The look on Leo's face was so full of pain and apology and worry that Kache ripped off his jacket and his shirt and got to work making a splint for Leo's leg with the shirt and a stick.

“Don't you worry, boy. It's gonna be okay,” he said while he wondered how in the living hell he would ever make it back up so steep of a grade carrying a seventy-pound dog when he'd barely made it down carrying nothing.

“Dad!” His father didn't answer him. He needed the help, but at least Kache wasn't hallucinating anymore. He hunched down, positioned his head under Leo, and tried to stand up wearing Leo over his shoulders. At first, he wavered like a top-heavy tree about to go down, but he finally found his balance, using the ski pole to help him with the extra weight.

“It's just backpacking now,” he said. “We can do this. Right, Dad?” All he heard was the wind and the whoo-whoo-whoo of an owl. Kache closed his eyes tight, willing forth what he needed most: the one thing he'd fought against his whole life. When he looked up to find the wisp of their trail, his father stood waiting for him, carrying a man on his shoulders. They were both dressed in army fatigues. His dad didn't say a word, just shared a long look with Kache and proceeded ahead of him. He'd turn and wait whenever Kache slipped or when he hesitated, shivering, aching, nauseous with exhaustion and the compression of his spine—there was his father, his face full of a compassion Kache had never seen, or maybe never noticed, when he was a kid.

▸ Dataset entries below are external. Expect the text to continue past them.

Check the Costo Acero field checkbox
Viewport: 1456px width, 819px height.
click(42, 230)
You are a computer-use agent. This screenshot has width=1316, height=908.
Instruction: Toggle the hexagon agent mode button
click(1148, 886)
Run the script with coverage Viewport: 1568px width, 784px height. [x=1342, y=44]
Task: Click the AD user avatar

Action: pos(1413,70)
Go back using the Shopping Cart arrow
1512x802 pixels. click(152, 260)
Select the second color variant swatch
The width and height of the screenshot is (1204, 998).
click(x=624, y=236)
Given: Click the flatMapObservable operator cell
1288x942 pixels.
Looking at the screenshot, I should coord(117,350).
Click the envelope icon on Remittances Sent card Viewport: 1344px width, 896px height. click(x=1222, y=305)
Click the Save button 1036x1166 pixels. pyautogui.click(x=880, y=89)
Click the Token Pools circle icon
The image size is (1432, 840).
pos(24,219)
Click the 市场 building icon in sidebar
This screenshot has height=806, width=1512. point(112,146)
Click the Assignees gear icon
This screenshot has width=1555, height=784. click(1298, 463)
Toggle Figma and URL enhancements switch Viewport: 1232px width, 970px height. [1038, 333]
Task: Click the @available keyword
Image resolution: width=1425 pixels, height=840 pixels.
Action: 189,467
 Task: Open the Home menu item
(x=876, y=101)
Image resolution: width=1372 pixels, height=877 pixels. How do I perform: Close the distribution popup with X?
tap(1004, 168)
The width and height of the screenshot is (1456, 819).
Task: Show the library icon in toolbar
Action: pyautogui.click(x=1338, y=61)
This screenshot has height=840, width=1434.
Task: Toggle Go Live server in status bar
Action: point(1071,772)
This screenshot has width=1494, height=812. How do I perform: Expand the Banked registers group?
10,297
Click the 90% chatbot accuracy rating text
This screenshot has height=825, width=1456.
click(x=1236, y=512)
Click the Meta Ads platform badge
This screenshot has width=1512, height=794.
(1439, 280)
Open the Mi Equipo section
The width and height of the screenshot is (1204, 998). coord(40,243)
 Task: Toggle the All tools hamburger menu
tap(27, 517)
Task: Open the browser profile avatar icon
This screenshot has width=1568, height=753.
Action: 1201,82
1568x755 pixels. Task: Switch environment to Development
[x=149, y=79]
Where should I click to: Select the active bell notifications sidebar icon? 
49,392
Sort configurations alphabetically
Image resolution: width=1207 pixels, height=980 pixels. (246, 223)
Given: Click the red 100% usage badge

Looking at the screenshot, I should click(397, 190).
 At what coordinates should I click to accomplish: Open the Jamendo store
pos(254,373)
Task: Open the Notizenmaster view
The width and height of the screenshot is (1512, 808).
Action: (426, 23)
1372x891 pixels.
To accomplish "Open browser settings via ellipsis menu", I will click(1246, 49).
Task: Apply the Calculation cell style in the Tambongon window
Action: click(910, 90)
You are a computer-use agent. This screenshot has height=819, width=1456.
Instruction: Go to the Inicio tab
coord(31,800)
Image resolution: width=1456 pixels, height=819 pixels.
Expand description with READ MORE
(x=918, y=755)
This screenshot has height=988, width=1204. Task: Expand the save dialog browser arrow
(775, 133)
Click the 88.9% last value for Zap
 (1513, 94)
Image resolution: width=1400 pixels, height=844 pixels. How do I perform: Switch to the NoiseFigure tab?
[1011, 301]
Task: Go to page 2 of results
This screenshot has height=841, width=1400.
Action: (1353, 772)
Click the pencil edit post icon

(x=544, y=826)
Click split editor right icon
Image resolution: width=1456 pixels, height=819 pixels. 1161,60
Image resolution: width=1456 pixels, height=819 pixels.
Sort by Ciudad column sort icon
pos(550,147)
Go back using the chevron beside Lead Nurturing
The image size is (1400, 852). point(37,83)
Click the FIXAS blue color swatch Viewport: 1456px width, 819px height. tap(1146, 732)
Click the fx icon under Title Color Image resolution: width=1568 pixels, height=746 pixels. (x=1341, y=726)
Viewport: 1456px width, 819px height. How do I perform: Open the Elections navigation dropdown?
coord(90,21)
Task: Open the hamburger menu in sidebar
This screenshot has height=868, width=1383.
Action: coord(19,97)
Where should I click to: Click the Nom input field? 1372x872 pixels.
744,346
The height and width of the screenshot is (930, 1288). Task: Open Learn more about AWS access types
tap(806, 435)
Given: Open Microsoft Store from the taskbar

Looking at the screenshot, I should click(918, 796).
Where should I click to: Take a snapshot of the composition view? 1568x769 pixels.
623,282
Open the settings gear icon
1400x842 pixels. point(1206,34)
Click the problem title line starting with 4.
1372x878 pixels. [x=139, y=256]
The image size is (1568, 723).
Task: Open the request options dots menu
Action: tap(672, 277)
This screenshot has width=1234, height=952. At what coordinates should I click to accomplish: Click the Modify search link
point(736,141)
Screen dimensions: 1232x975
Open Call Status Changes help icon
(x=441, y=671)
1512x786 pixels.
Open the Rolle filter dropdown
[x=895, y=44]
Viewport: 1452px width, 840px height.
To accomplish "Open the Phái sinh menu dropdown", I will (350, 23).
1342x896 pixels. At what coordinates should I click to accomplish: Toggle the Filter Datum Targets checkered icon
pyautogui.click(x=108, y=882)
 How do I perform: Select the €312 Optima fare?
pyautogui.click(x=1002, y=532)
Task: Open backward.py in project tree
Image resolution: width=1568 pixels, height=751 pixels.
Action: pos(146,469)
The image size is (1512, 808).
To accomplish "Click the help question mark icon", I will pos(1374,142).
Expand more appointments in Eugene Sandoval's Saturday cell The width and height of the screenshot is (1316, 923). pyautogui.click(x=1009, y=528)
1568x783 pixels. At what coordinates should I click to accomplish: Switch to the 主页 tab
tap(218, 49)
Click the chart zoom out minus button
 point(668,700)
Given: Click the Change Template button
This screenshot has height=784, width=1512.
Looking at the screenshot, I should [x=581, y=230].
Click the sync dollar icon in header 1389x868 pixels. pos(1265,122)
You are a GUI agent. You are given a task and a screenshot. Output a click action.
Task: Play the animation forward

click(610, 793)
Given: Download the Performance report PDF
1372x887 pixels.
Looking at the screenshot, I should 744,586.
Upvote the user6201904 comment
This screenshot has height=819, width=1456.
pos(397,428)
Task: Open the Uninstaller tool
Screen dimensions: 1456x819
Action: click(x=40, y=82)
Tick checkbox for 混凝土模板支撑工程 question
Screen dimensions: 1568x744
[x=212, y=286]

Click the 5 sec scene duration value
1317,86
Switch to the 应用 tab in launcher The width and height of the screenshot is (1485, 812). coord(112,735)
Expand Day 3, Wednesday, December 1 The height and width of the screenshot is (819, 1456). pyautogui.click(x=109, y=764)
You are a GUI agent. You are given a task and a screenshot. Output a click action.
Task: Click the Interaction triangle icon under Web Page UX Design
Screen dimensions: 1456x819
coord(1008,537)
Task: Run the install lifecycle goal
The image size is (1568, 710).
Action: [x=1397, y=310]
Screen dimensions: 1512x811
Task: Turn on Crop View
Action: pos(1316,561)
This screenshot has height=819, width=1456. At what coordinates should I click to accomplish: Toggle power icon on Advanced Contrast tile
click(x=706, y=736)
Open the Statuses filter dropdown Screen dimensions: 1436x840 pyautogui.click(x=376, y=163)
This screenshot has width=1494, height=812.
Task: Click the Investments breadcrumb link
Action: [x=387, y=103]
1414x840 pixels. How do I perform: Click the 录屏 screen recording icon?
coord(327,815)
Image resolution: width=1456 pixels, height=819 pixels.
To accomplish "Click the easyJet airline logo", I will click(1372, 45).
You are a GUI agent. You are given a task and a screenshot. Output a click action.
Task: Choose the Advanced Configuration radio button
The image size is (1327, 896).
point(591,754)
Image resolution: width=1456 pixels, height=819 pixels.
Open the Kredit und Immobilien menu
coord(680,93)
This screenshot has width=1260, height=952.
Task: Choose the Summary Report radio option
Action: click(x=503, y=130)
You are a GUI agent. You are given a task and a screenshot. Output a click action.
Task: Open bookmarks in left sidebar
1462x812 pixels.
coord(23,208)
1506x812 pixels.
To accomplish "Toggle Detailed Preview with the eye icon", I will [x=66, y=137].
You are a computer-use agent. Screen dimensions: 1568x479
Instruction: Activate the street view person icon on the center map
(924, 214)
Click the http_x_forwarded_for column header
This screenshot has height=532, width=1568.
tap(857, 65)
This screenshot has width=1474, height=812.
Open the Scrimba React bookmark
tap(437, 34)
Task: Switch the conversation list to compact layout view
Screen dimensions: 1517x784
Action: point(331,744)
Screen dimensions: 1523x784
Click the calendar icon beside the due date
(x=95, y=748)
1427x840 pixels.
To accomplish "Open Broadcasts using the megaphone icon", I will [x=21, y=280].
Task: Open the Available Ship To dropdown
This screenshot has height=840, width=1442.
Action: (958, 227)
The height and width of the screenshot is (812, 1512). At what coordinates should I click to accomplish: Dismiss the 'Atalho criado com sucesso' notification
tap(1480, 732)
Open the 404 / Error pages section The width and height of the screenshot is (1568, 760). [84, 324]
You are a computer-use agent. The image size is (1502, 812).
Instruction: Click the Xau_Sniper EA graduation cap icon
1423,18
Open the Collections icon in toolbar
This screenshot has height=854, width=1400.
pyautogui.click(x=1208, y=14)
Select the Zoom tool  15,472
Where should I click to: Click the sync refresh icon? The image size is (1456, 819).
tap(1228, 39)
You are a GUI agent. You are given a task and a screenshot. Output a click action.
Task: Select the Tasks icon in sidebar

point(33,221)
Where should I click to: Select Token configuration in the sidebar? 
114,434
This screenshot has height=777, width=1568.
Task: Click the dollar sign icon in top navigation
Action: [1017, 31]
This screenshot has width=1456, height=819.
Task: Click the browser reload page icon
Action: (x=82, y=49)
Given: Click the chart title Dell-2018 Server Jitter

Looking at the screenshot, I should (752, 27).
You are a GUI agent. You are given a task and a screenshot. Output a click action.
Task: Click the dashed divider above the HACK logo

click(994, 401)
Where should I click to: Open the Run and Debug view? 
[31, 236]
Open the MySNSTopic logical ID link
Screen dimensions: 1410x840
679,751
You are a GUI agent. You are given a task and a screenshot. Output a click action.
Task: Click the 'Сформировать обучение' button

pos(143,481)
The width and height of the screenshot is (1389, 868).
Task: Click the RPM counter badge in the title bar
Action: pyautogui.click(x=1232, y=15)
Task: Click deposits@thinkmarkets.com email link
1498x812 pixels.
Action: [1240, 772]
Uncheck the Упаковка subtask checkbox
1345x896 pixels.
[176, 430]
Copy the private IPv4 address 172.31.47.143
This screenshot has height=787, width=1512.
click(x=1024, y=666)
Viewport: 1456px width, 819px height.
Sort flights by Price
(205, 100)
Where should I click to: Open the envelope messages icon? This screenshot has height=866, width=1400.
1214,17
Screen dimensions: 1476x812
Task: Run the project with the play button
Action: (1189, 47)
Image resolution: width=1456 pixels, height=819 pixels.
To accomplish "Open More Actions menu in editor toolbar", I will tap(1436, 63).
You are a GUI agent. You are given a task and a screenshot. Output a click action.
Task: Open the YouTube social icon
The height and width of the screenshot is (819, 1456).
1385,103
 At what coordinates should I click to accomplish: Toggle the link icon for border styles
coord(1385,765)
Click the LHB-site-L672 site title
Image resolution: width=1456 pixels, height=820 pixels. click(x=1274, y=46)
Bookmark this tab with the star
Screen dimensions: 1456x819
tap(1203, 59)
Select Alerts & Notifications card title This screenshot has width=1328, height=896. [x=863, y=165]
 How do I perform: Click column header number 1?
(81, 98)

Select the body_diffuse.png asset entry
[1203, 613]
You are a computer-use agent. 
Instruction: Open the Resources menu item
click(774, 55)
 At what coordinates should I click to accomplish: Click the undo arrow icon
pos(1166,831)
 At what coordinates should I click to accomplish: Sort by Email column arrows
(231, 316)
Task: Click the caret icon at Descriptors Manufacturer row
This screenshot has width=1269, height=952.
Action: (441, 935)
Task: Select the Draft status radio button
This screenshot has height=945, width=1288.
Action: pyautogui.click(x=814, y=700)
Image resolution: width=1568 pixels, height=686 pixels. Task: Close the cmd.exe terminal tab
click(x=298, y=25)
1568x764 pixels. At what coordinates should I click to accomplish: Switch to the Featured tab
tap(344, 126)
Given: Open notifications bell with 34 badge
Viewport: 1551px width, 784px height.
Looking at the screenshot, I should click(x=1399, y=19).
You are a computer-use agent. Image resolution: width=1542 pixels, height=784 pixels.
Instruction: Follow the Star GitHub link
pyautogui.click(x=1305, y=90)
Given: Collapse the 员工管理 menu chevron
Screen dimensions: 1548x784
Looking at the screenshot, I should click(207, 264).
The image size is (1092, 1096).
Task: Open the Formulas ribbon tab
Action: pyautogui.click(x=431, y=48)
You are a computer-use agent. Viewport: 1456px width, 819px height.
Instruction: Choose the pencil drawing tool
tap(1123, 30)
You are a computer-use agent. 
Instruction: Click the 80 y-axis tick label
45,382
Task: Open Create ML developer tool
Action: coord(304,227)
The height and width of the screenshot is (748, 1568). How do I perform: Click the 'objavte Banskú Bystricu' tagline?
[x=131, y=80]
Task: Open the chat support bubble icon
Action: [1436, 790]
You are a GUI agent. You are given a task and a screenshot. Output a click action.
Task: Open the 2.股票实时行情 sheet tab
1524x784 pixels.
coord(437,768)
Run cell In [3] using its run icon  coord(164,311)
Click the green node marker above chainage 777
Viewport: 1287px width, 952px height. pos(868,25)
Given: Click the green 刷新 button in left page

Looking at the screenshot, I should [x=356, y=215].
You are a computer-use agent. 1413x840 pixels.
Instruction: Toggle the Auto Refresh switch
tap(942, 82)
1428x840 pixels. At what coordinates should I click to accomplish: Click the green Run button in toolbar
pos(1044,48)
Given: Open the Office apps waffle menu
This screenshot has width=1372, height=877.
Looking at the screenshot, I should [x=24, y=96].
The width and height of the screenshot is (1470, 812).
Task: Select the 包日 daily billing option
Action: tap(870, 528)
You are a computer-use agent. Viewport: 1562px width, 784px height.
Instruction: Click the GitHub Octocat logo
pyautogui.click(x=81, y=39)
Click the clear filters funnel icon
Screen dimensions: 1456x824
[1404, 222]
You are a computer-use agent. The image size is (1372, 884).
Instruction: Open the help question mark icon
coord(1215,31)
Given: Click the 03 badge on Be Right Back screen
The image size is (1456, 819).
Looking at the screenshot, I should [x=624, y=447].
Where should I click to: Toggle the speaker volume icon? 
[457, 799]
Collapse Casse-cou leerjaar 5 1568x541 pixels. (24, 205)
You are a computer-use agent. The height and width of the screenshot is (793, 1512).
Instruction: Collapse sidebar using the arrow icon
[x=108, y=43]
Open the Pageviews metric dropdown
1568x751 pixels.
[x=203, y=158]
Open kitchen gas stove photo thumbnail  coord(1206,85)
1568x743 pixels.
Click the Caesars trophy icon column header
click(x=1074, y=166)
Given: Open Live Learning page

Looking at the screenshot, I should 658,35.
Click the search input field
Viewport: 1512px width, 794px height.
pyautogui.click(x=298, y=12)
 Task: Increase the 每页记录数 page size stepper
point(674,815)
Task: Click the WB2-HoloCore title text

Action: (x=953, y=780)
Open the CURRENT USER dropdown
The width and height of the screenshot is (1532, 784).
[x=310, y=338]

His dad led him up and up, switching back, higher and higher, until Kache clawed his way through the final ascent and crawled over the ledge, where he collapsed. He heard voices, Leo barking, and he tried to get up, but it felt so good to close his eyes, just for a minute.

• • •

When he opened his eyes, it was Nadia's face he saw, her hands on his temples.

“You are okay? You are okay?” When he nodded, she said, “Snag is taking Leo to vet. It is going to be fixed, the leg.” They were still outside, his head in her lap. She tilted water through his lips.

She asked, “You found him?”

Kache nodded. She didn't ask further. She had draped a wool blanket over him. “Dad…” But his father was gone. He sat up, half wondering if he'd appear. Kache wanted to say good-bye. He wanted to thank him. But there was no sign of him anywhere. Still, Snag was right. He knew now that his father's blood coursed through him—his blind devotion to this land, his self-righteous anger, born from his stubborn strive to control, to do whatever was necessary to keep those he loved close and safe.